The present situation and prospect of glioma immunotherapy.

Tumor immunotherapy has achieved some results in the treatment of many tumors, including gliomas.
Juxiang of Long March Hospital in Shanghai, China, reviewed the various immunotherapy therapies for glioma (Figure 1), new concepts, new technologies, and the prospects of immunotherapy in glioma treatment.
article was published in the February 2020 issue of Trend Pharmacol Sci.
1. Immunotherapy programme for malignant gliomas.
dexterity cells (DCs) of tumor-related antigens (TAAs)/tumor-specific antigens (TSAs) directly induce the activity of cytotoxic T lymphocytes (CTLs).
antibodies against inhibitory targets can alleviate the immunosuppressive state of CTL, including cytotoxic T lymphocyte-related antigen-4 (CTLA-4), programmed cell death protein 1 (PD-1) and its ligation (PD-L1).
inlay antigens (CAR)-T cells produces an artificial T-cells that have a high affinity with tumor-specific surface antigens.

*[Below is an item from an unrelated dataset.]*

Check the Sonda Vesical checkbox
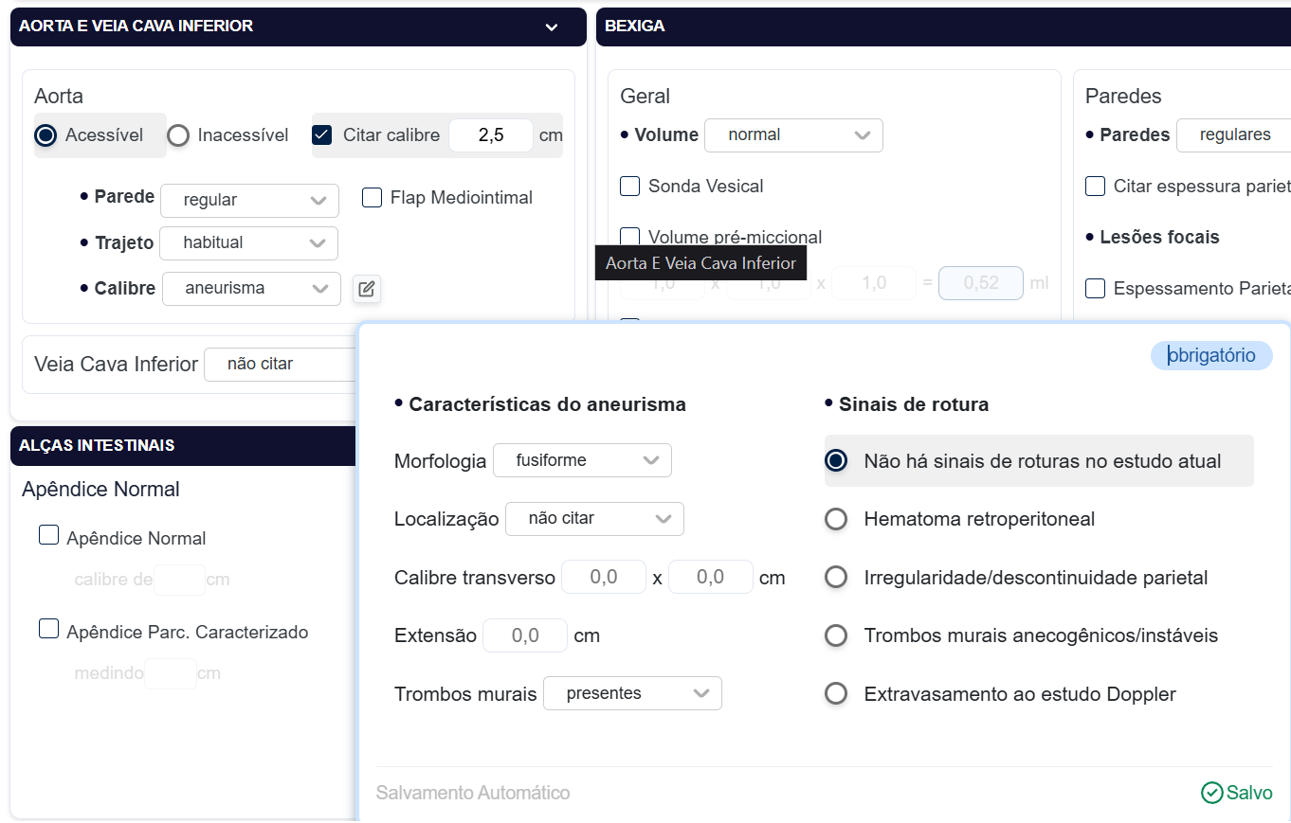pyautogui.click(x=630, y=187)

genetically engineered lysomavirus mediates tumor cell lysis and subsequent immune responses by selectively targeting cancer cells.
TCR: T-cells.
results of the study Glioma immunotherapy strategies: Immuno-target inhibitors (ICBs): programmed cell death proteins (PD-1) and ligations (PD-L1), as well as cytotoxic T lymphocyte-related antigens 4 (CTLA-4) are the main effect factors that block the immune response in the inhibitory immune path path.
monoclonal antibodies (mAbs) for PD-1, PD-L1, and CTLA-4 enhance the anti-tumor response by activating cytotoxic T lymphocytes (CTLs).
of poor treatment may be complex and may first be related to the lack of biomarkers that guide individualized immune target blocking (ICB).
important predictor is tumor mutation load (TMB), which increases the number of new antigens and induces a strong anti-tumor response.
patients with glioblastoma (GBM) and defects in the repair of genotycular and double allied gene DNA had a better response to Navu monomatic resistance, supporting this hypothesis.
In addition, GBM is a tumor that causes less T-cell inflammatory reactions or T-cell depletion than external organ tumors, such as melanoma and breast cancer, and is less likely to respond to ICBs;
, high-dose corticosteroid therapy significantly interfered with the effect of immunotherapy in patients, and some patients had poor ICC treatment.
Peptide Vaccine: Anti-tumor immunization, including polypeptide and degenerative cell (DCs) vaccines, is designed to induce an immune response by enhancing the collection of antigen-specific T-cells to tumor sites.
polypeptide vaccines mostly use tumor-specific antigens (TSAs) as immunogenic targets.
loss of spontaneous antigens can lead to the growth and immune escape of glioma cells, which lack this single cousin, which can be overcome with a peptide vaccine.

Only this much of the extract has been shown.